◆ **Task details**:
Emit the data below verbatim, stripping out any pictures.

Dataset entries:
═══
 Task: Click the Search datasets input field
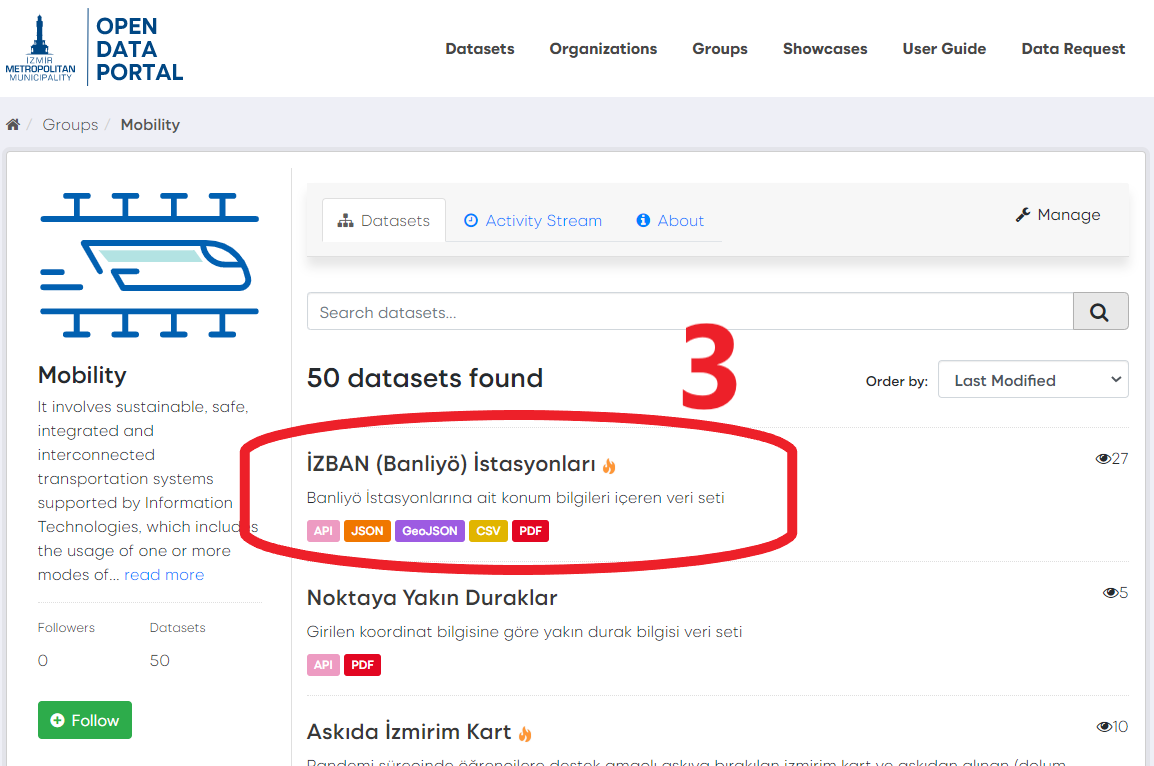pos(689,312)
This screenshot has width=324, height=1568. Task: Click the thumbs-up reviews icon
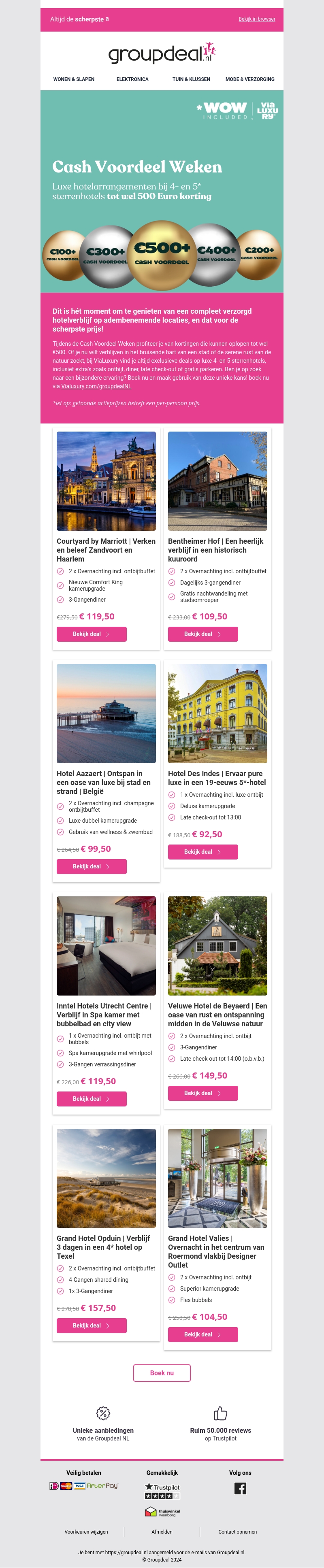pos(220,1413)
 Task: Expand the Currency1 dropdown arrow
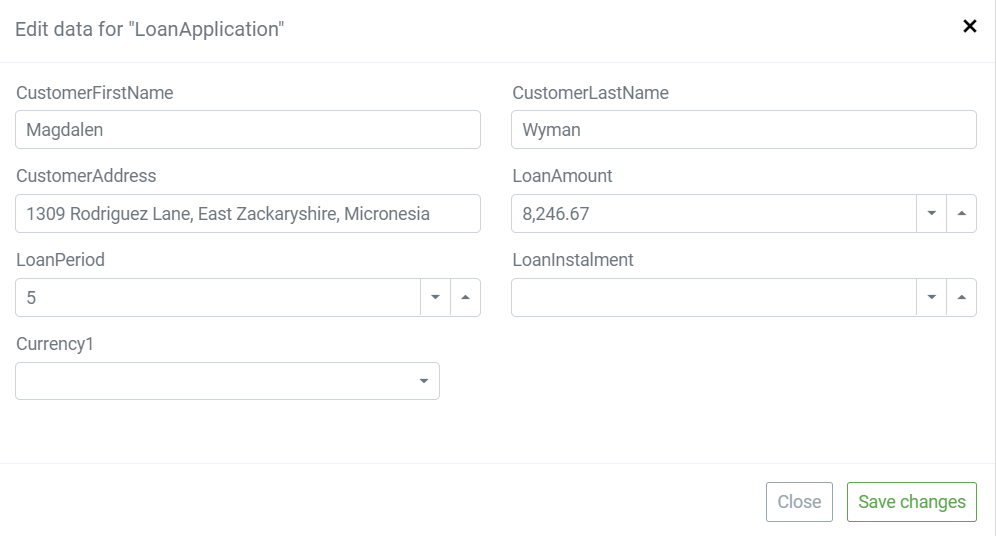[424, 381]
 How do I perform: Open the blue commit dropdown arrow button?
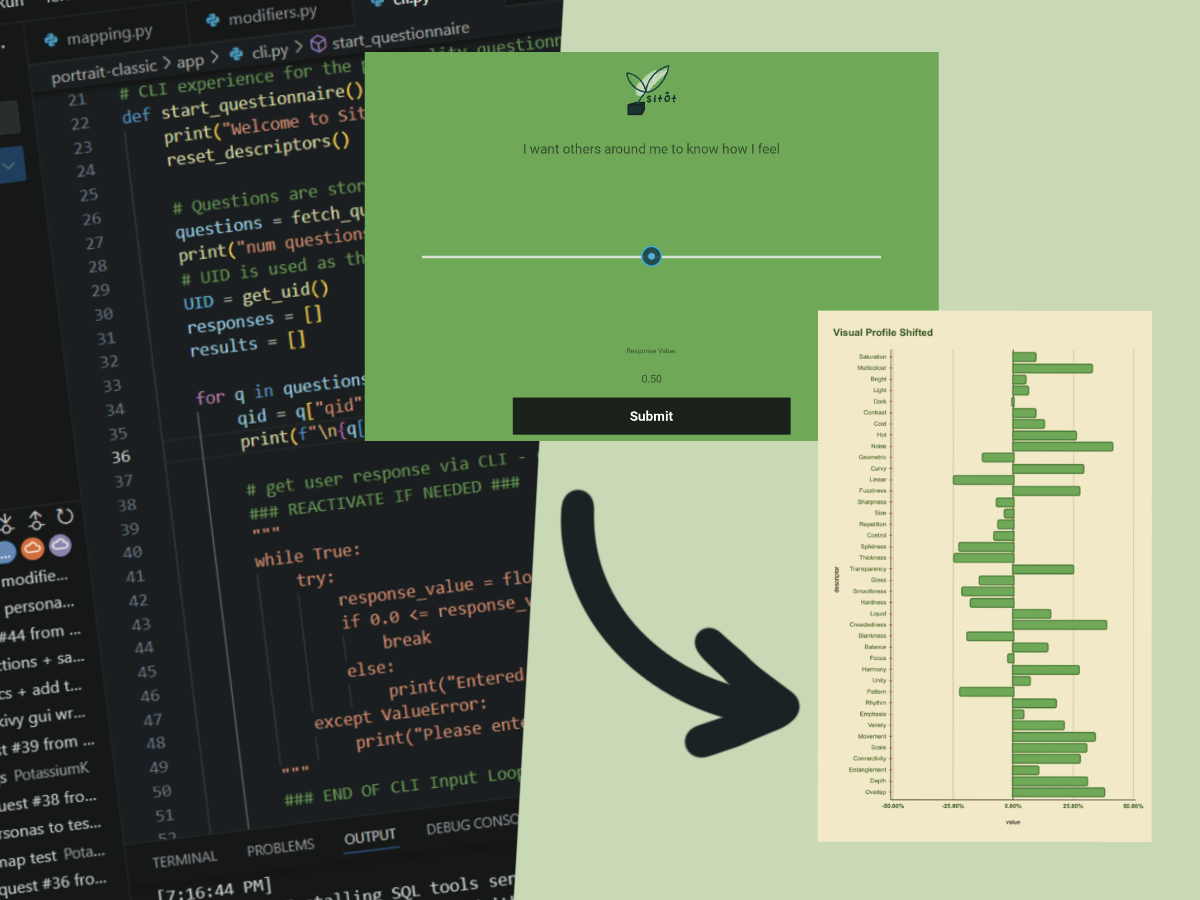click(x=10, y=166)
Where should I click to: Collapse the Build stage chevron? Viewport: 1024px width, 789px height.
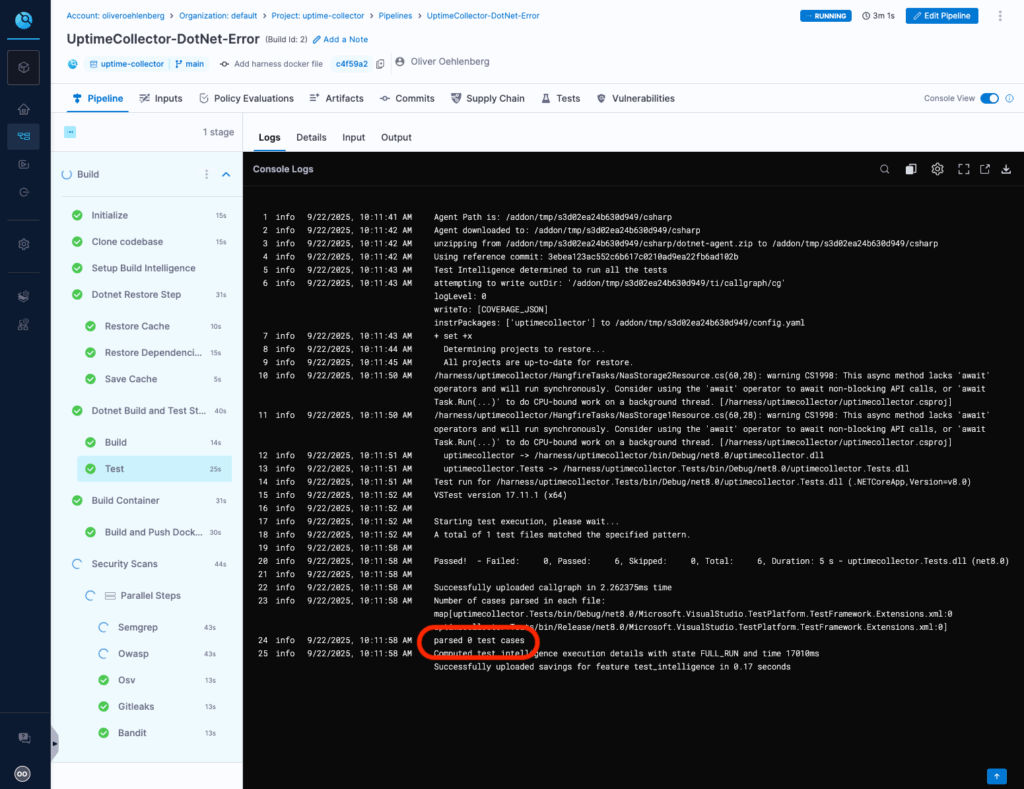tap(226, 174)
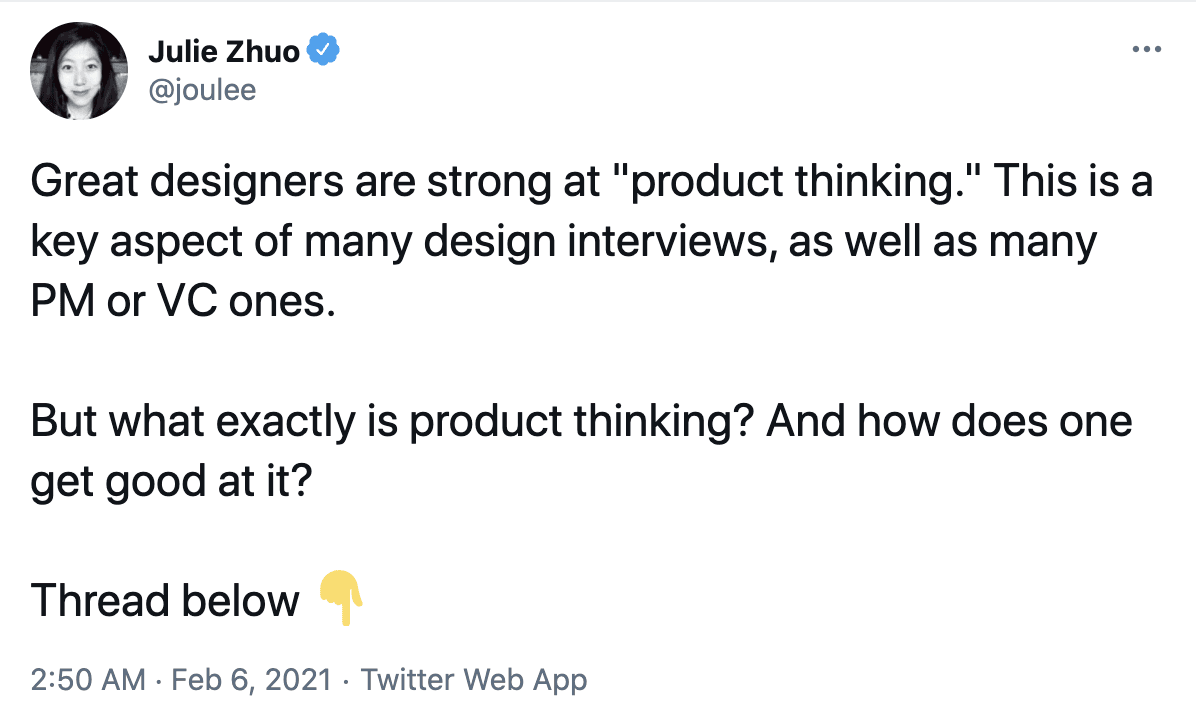Open the Twitter Web App source link

pos(474,680)
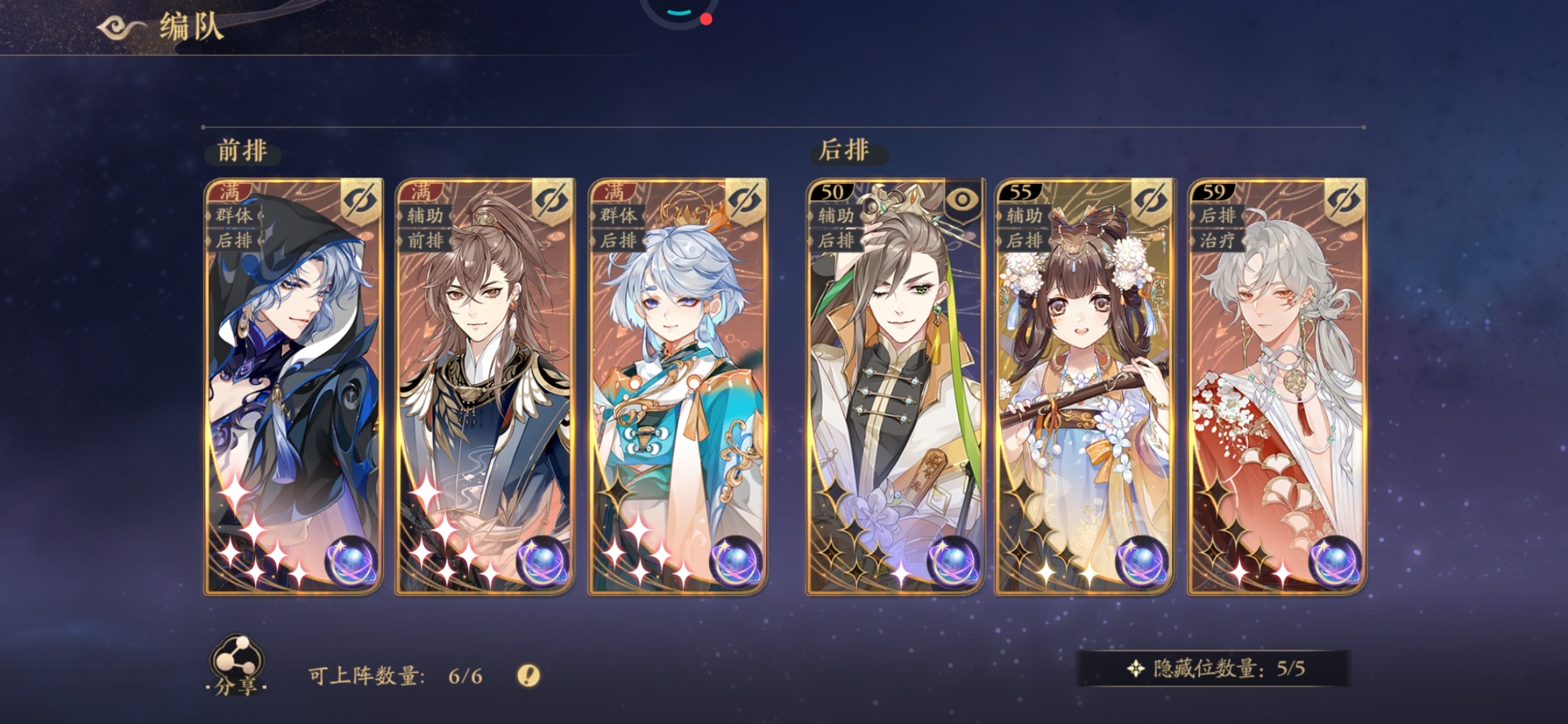Click the 隐藏位数量 5/5 indicator
The width and height of the screenshot is (1568, 724).
1214,668
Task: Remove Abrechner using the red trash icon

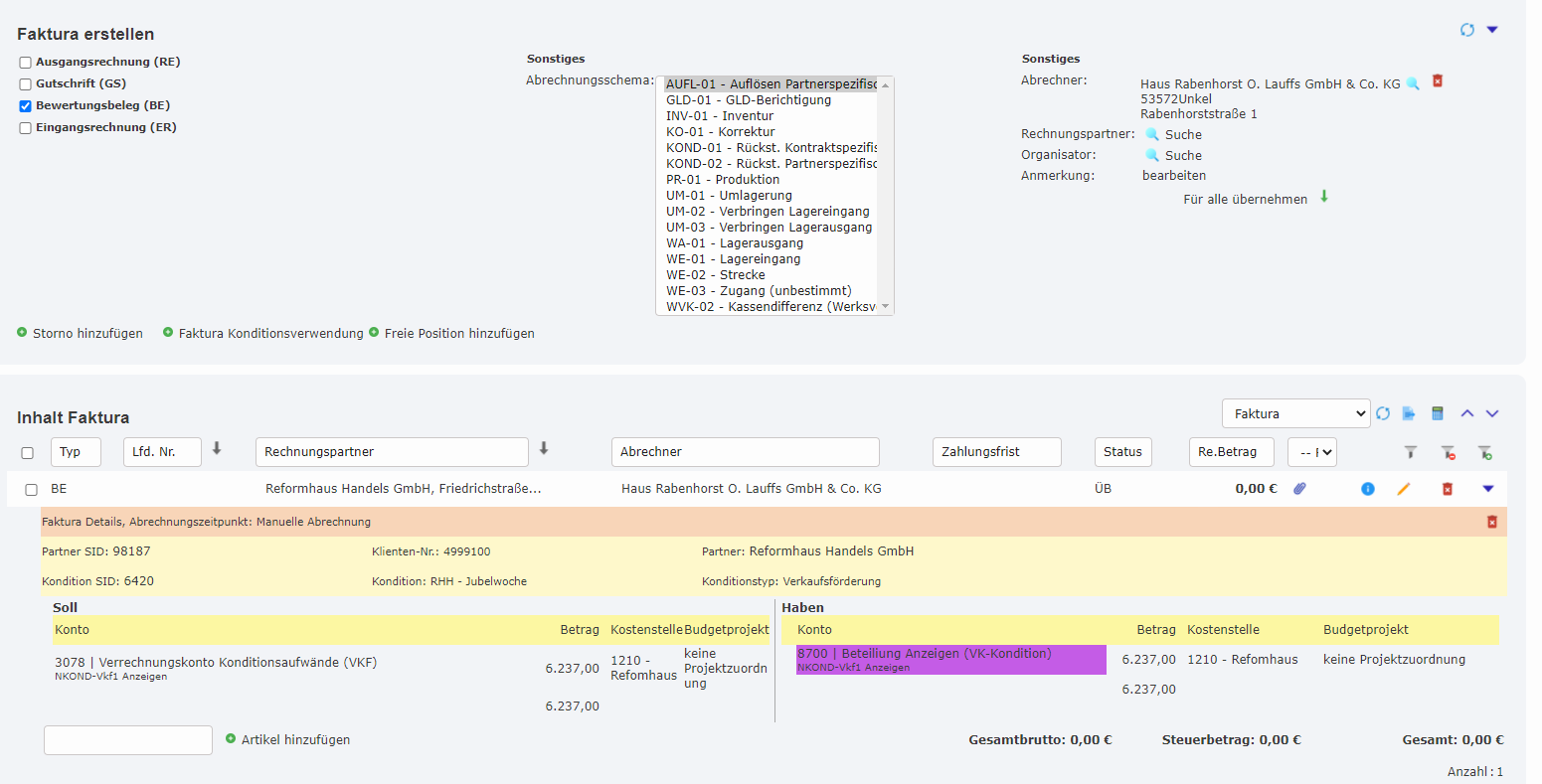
═══
◆ **Solution to the problem**:
 Task: Click the Search datasets input field
pos(689,312)
This screenshot has width=324, height=1568. Task: Click the thumbs-up reviews icon
pos(220,1413)
 Task: Expand the Currency1 dropdown arrow
[424, 381]
 How do I perform: Open the blue commit dropdown arrow button?
click(x=10, y=166)
Where should I click to: Collapse the Build stage chevron? Viewport: 1024px width, 789px height.
tap(226, 174)
Open the Twitter Web App source link

pos(474,680)
Click the 隐藏位数量 5/5 indicator
The width and height of the screenshot is (1568, 724).
1214,668
Task: Remove Abrechner using the red trash icon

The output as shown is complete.